___ DATA FOR THE TASK ___

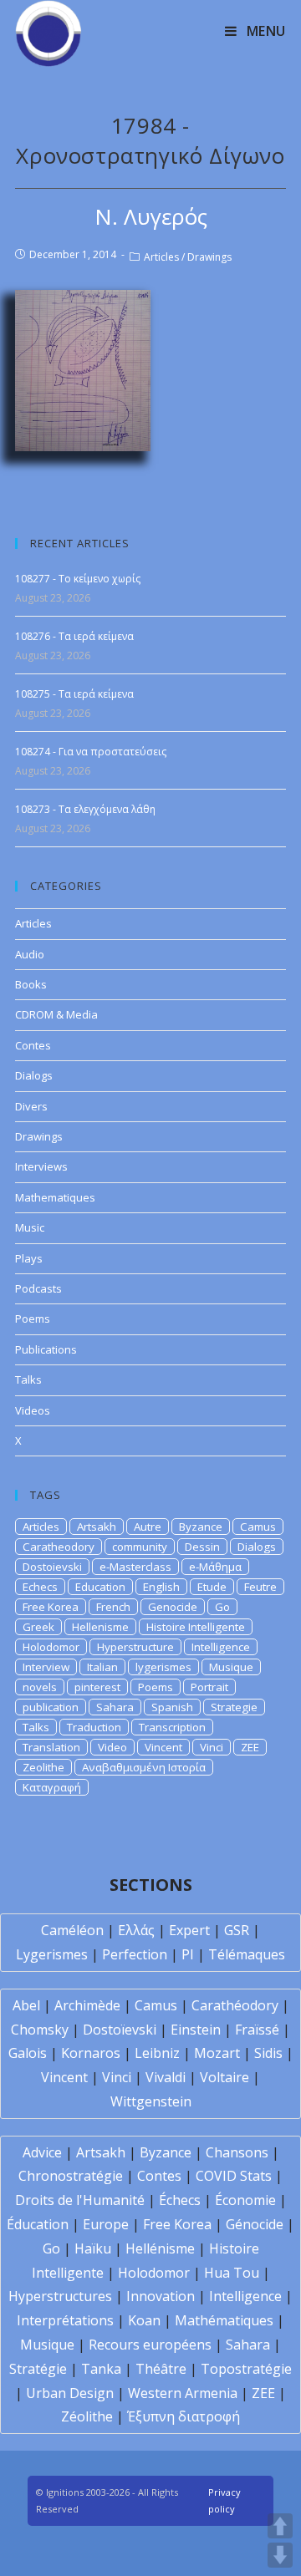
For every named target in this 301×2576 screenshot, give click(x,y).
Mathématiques (224, 2320)
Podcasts (38, 1288)
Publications (46, 1349)
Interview (46, 1666)
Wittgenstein (150, 2101)
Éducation (38, 2224)
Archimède (87, 2005)
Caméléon (72, 1930)
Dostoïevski (119, 2029)
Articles (161, 257)
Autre (147, 1526)
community (139, 1546)
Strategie (234, 1707)
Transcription (172, 1727)
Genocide (172, 1606)
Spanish (172, 1707)
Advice (42, 2152)
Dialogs (34, 1075)
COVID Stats (234, 2176)
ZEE (250, 1747)
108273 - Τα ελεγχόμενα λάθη (85, 809)
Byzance (200, 1526)
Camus (258, 1526)
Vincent (163, 1747)
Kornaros (90, 2053)
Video (112, 1747)
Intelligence (220, 1646)
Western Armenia (182, 2393)
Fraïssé (257, 2029)
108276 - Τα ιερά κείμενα (74, 636)
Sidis (268, 2053)
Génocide (254, 2224)
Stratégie (38, 2369)
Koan (144, 2320)
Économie (245, 2200)
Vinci (211, 1747)
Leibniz (157, 2053)
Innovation (160, 2296)
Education (100, 1586)
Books (31, 984)
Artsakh (96, 1526)
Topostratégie (246, 2369)
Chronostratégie (70, 2176)
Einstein (196, 2029)
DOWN (280, 2555)
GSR (236, 1930)
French (113, 1606)
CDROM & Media (56, 1014)
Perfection (134, 1954)
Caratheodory (58, 1546)
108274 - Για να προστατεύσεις (90, 751)
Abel (26, 2005)
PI (187, 1954)
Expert (189, 1930)
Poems (32, 1318)
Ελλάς (136, 1930)
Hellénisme (160, 2248)
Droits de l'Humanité (80, 2200)
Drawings (209, 257)
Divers (31, 1106)
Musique (231, 1666)
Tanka (101, 2369)
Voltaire (224, 2077)
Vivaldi (165, 2077)
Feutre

___

TASK OBJECTIVE: Copy each line exactly, beginning at the one with "Leibniz (157, 2053)" and stopping after the last line of the entries. Include nothing else.

EXERCISE OUTPUT:
Leibniz (157, 2053)
Innovation (160, 2296)
Education (100, 1586)
Books (31, 984)
Artsakh (96, 1526)
Topostratégie (246, 2369)
Chronostratégie (70, 2176)
Einstein (196, 2029)
DOWN (280, 2555)
GSR (236, 1930)
French (113, 1606)
CDROM & Media (56, 1014)
Perfection (134, 1954)
Caratheodory (58, 1546)
108274 - Για να προστατεύσεις (90, 751)
Abel (26, 2005)
PI (187, 1954)
Expert (189, 1930)
Poems (32, 1318)
Ελλάς (136, 1930)
Hellénisme (160, 2248)
Droits de l'Humanité (80, 2200)
Drawings (209, 257)
Divers (31, 1106)
Musique (231, 1666)
Tanka (101, 2369)
Voltaire (224, 2077)
Vivaldi (165, 2077)
Feutre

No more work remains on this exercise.